Hope everyone is having a great week!

Sharing at Linky Tuesday and Let's Bee Social.

Wednesday, September 13, 2017

Free as a bird

Hi all! I hope your week is going well, and I hope anyone who was in the hurricane zone made it through okay.  My son's mother-in-law lives in Ft. Myers, but luckily she was able to get out and spend the week playing with our grandson.  I understand her house and car are both intact, but there is no power yet, so she's staying away a few more days.  Given the choice, I think I'd take hot showers and a tiny boy to play with, too.

I've been doing something really exciting-- I made some birds!  Okay, I made two birds:


Aren't they darling?  I used Lynne's Liberated Birds Tutorial as a guide for these.  If you haven't checked out her blog lately, Lynne is in the process of making another quilt with a lot of birds.  It's very fun.  And Preeti made a really great bird quilt not too long ago, too.  Who wouldn't want to join in the fun?

The birds are very easy to make, but first you have to relax and just be determined to try a few new things.  This was the hardest part for me.  In her tutorial, Lynne says several times some variation of "decide what you want to do here."  Yikes!  This was hard for someone like me who spends so much time trying to be precise.  But I think I conquered it well enough, and I have some ideas for some other things to try on some other birds.


I wanted to make one bird facing each direction, and I didn't really think about basing the birds on any particular inspiration other than fabric that looks bird-like, but once I finished them I realized that these are pretty much me and the hubs!  At the very least, one is definitely female and the other male.  I'll have to ask my kids for an opinion on this one.

__TASK SET__
a - Reproduce the part of the blog post about making fabric birds that begins at "Hi all! I hope" and ends after "play with, too.".
b - Answer these questions from the blog post about making fabric birds:
(i) Where does the son's mother-in-law live?
(ii) Which tutorial served as the guide for the birds?
(iii) How many birds were made?
c - Extend the blog post about making fabric birds, picking up from the point where it stops.
The entries have no connection to the blog post about making fabric birds.

__Entries for locating described items__
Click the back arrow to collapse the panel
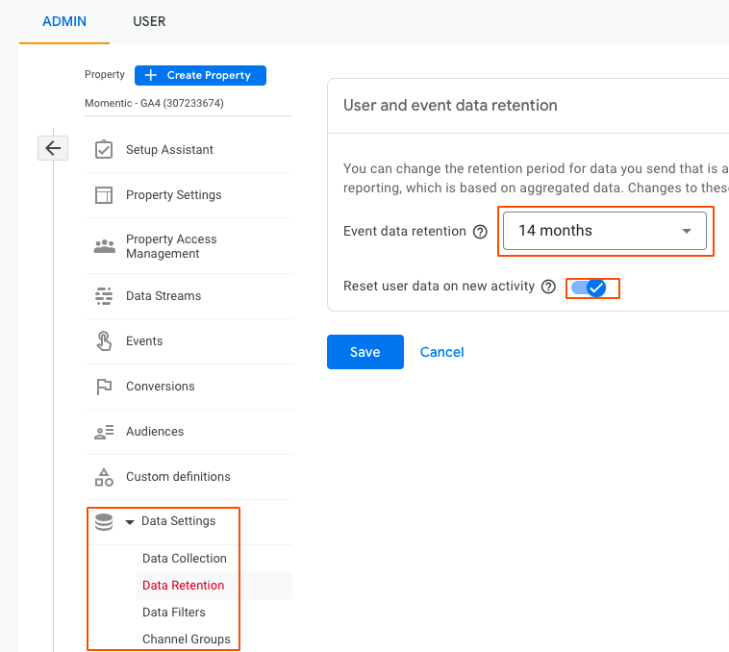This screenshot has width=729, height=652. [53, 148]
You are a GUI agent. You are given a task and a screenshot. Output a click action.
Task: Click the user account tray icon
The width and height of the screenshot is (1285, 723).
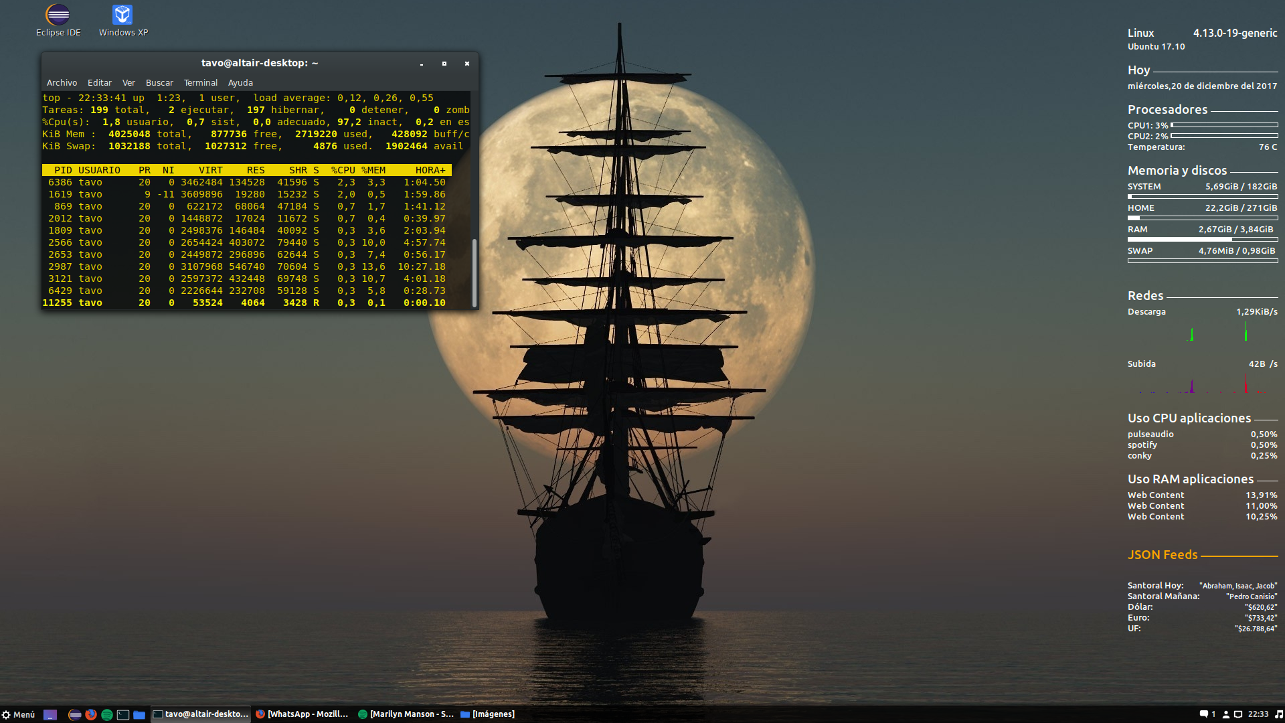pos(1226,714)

__RESPONSES BY TASK__
a -
Hi all! I hope your week is going well, and I hope anyone who was in the hurricane zone made it through okay.  My son's mother-in-law lives in Ft. Myers, but luckily she was able to get out and spend the week playing with our grandson.  I understand her house and car are both intact, but there is no power yet, so she's staying away a few more days.  Given the choice, I think I'd take hot showers and a tiny boy to play with, too.

b -
(i) Ft. Myers
(ii) Lynne's Liberated Birds Tutorial
(iii) Two

c -
I'm sure there are more birds in my future (with some shorter legs), but I another reason I wanted to make the birds was as a sort of "warm up" for some more free piecing.  I am finally going to build a "barn," based on Julie Sefton's book about free-pieced barns.  I'm not that into barns, but there is at least one other building that I'm very fond of and plan to make a quilt from.  Here are the fabrics I've pulled:


Can't wait to get started on this, which I have put off way too many times.  I think I've been afraid of it, but I'm finally jumping into it.  And something is clearly wrong with me, because I've also got a plan for a free-pieced letters quilt, which I've already started working on.  What is happening?  Perhaps I'm rebelling against too much structure in my life?  Maybe, but if it comes with these cute birds, it can't be all bad, right?

That's the update from here!  I hope you're having a good, productive week.  If not, try making a few birds. They'll cheer you right up!

One last thing--does anyone have any of this fabric that they'd be willing to part with?


It's pretty old, from maybe 2010?, but I only need a fat quarter to finish off a project for my daughter. I would definitely pay you for it, and you would have my undying gratitude!

Sharing at Let's Bee Social.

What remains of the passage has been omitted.